おおよそこの寂れた廃倉庫に似つかわしくない、その『リムジン』のドアが開く。顔を出したのはもかさんだった。
「さっさと乗りなさい!」
「もかさん!? これは一体、いや急に何を!」
「バカっ!! アンタとっくに限界超えてんでしょうが! ずっと血が滲んでんの、気づいてないワケ!?」
言われてようやく意識した。足がガクガクだ。先の戦闘で受けた左足のスネと右腕のぽっかり空いた刺創が鈍く痛み始める。ていうか、スゴく痛い。
「あっ、ダメだ! 意識したら痛たたたっ! 痛いよ、さっき顔も殴られた!」
「なんなのよアンタ……あぁもうっ! ヒカリ、タマキ担ぎなさい!」
「恩に着るわ」
ヒカリにひょいっ、と担がれ、雑にリムジンの中へ放り込まれすぐさま発進した。
もかさんの他、困惑した様子の彼方と気を失った五十嵐さんがいて、そして知らない人が運転を、外では『ドグラマグラ』と知らない人達が交戦を……。
「誰この人達!?」
「安心なさい。今はとりあえず、意思のない人形とでも思っとけばいいわ」
「い、意思の無い……? リンカー能力?」
「みなまで言うな。ともかく逃げるわよ。このままじゃ収集つかないし、アンタらだって殺されるわよ!」
心臓が跳ねる。『殺される』。冷静になったら、急にその事実に恐怖を感じてしまった。
「……それは、うん。オシマイの概念、だもんね」
「なによソレカッコつけてんじゃないわよ」
「いやあのっ、でも死んだらそれでオシマイですから。……つい、衝動的になったけど、結局ちょっと殴って逃げて、僕は何のために戦ったんだろうって……」
「……おかしいわよ、アンタ」
そうは言ったけど。思ったけど。真秀呂場とか、『ドグラマグラ』とか、彼方とか、もかさんの事だって。色んな事が、想いや願いが、あったんだ。あの瞬間、確かに。

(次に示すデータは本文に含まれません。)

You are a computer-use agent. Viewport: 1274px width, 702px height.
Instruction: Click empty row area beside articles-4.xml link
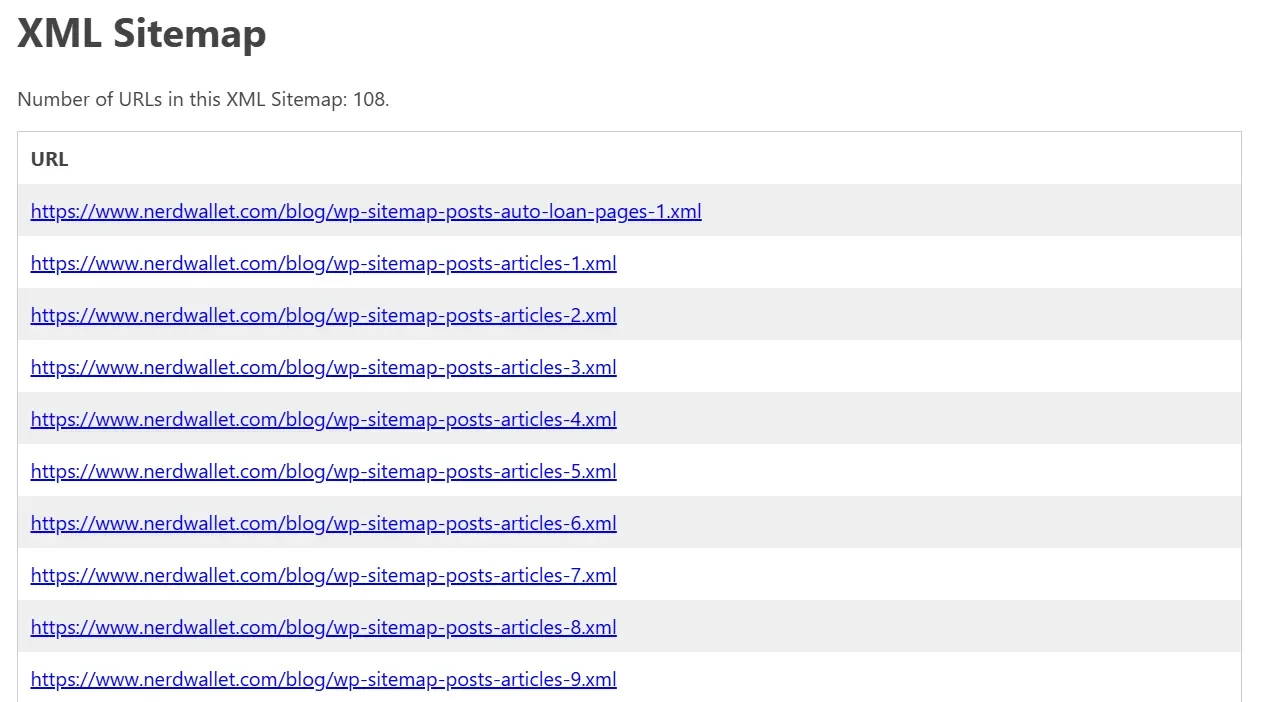920,419
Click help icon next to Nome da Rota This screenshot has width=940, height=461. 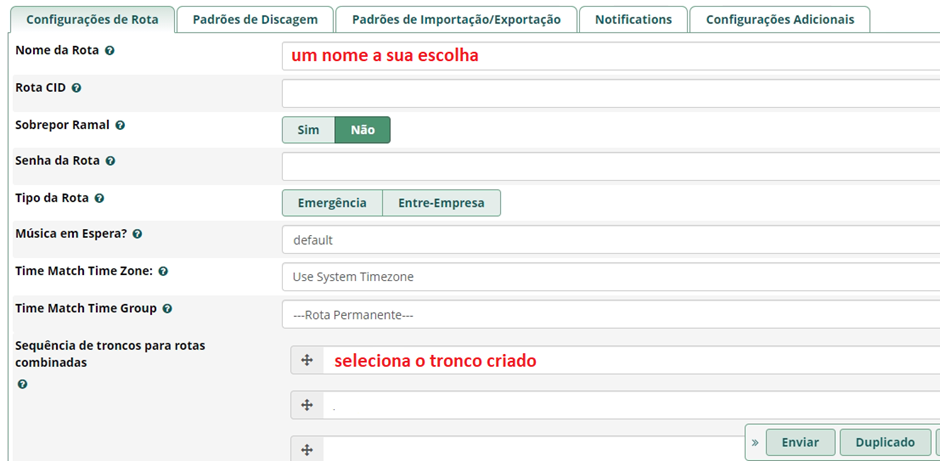tap(109, 50)
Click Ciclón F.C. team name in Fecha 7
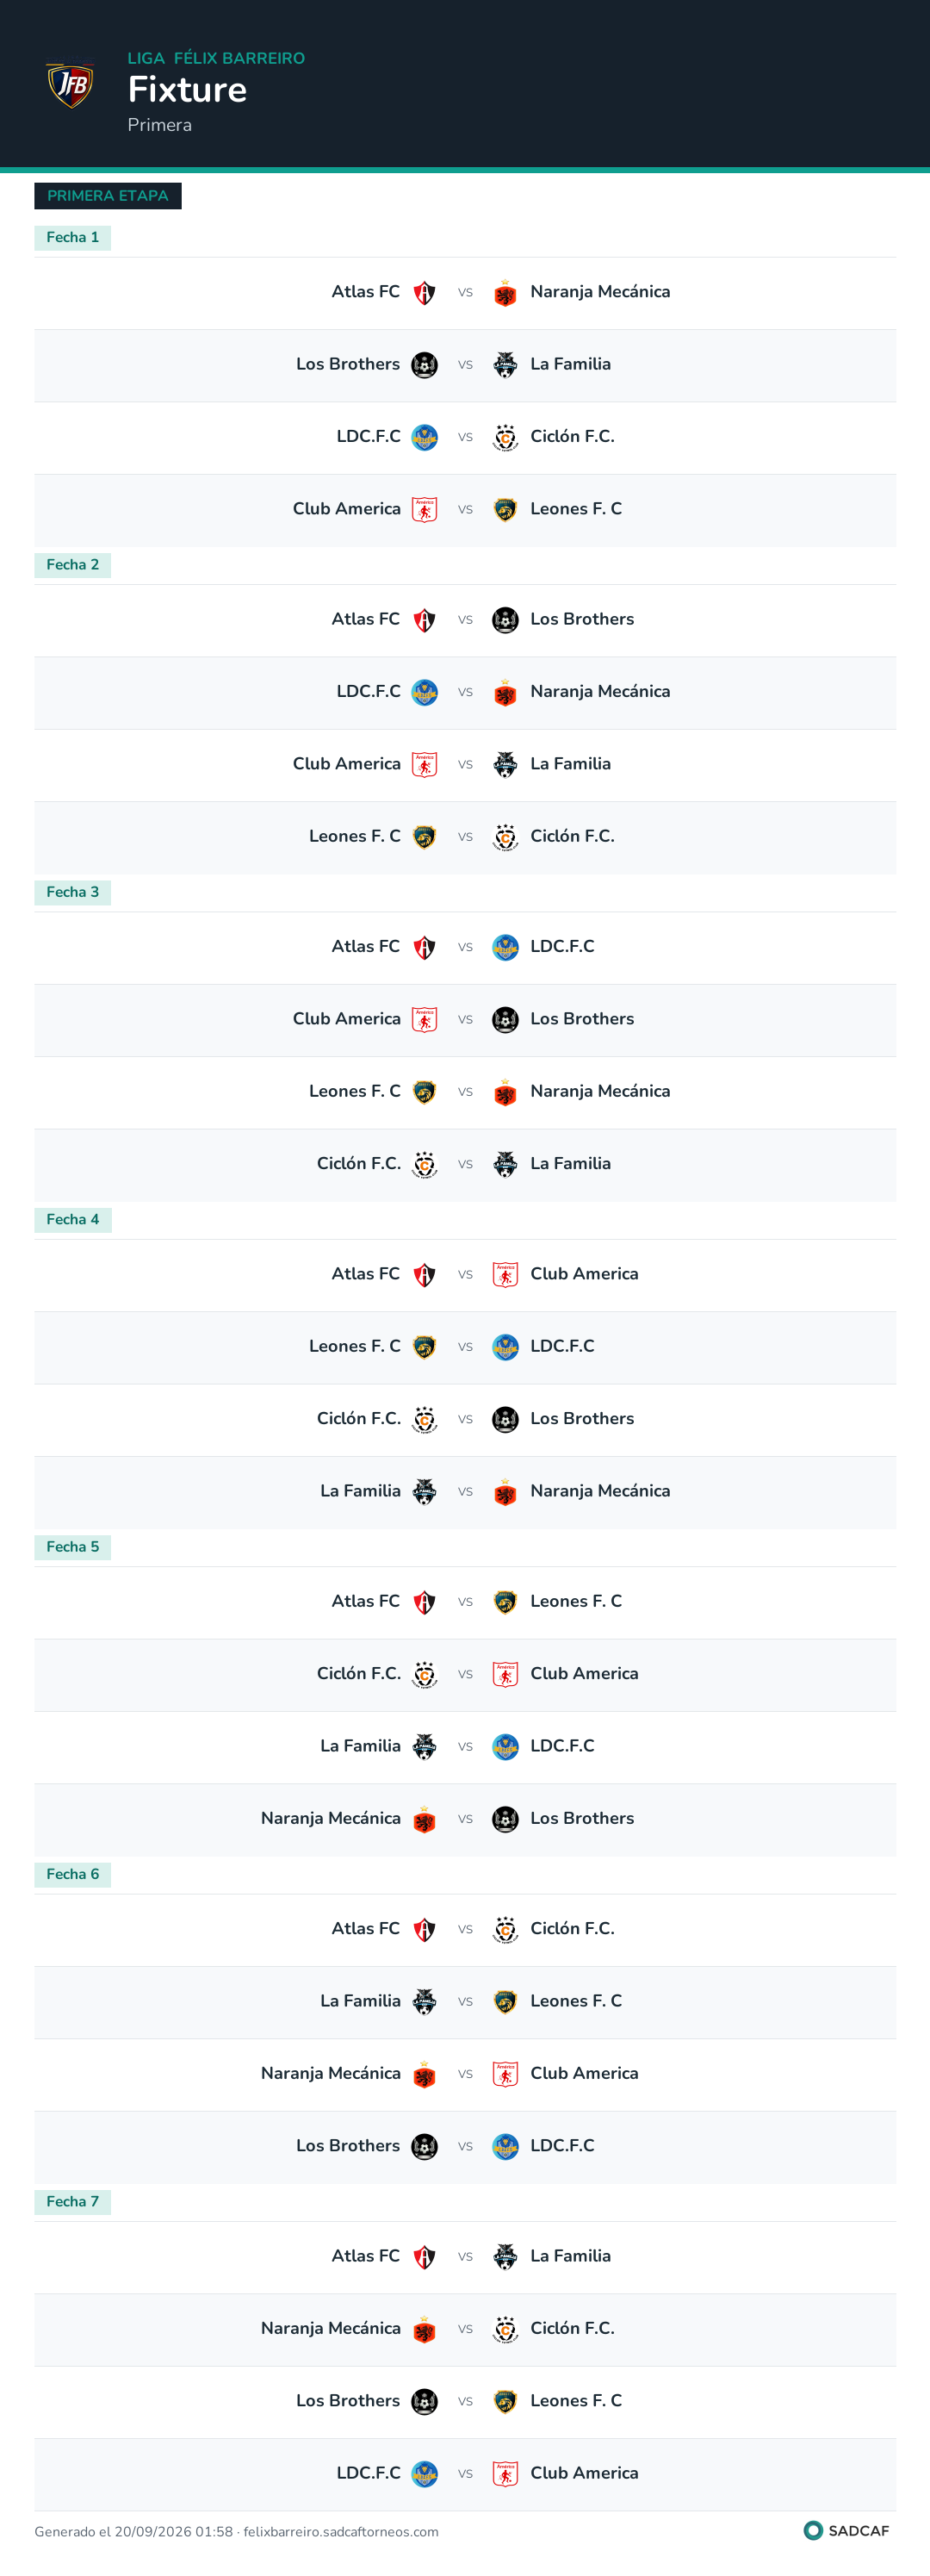 (572, 2328)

牽制できてるといいけど。『ドグラマグラ』や、超克の教団を。……僕にしては、楽観的すぎるな。
*
『やれやレ。ちょっと遊びすぎたカ』
大げさに肩を竦める『ドグラマグラ』。独り言だ。
ふと出入口の方にある落とし物に気づく。タマキ達がリムジンに乗って消えた方だ。陽の当たらない場所、黒い物だったから見落としそうになった。

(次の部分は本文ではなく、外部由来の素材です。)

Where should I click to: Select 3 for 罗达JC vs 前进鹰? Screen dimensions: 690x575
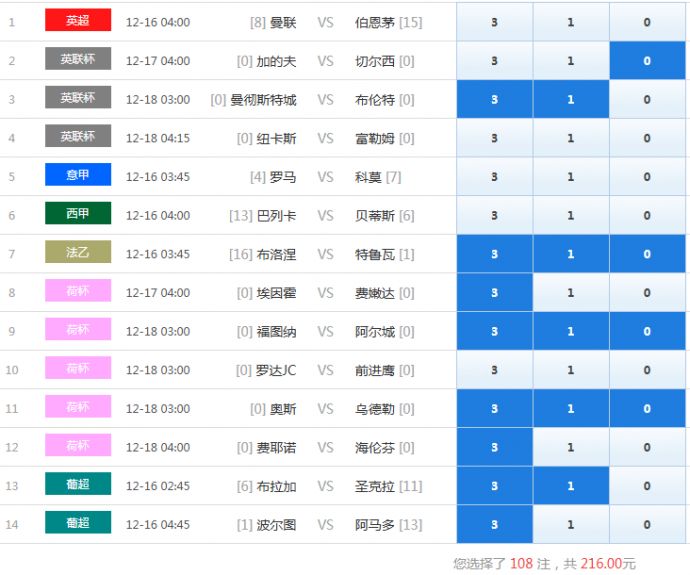click(x=494, y=370)
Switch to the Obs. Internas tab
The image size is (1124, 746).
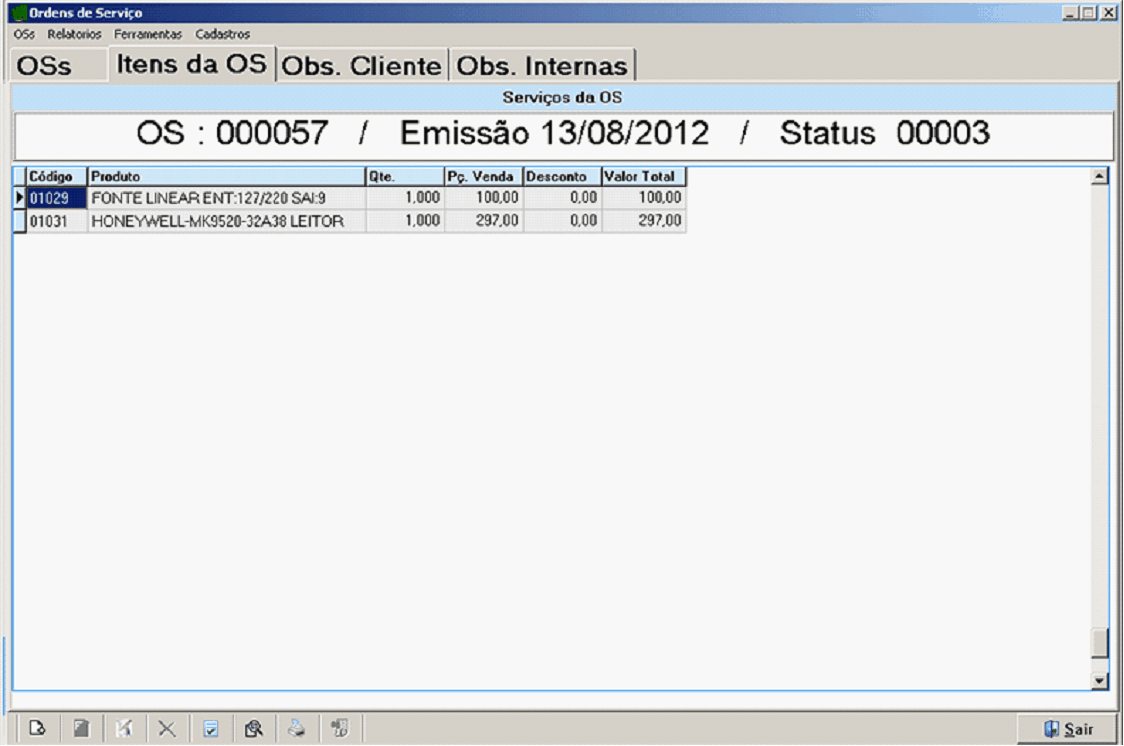tap(542, 66)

機嫌良さげにスタスタと歩く。手のひらを前へ、ヌゥッ、と影が建物のスキマから差す光に照らされ、塗りつぶされるように──『ドグラマグラ』と入れ替わりに、本体である丹羽 ネルが現れる。
「意外といいじゃん。……タマちゃ〜ん」
落ちていた物、『テクノ』と呼んでいた例の機械を拾いながら、それに全く興味の無い様子だった。
丹羽はタマキ達が逃走した方向を見つめ、ジィッ、と紫の瞳を覗かせる。
「救済は心に宿る〜」
ポツリ。手首を回しておどけたようにそう呟いた。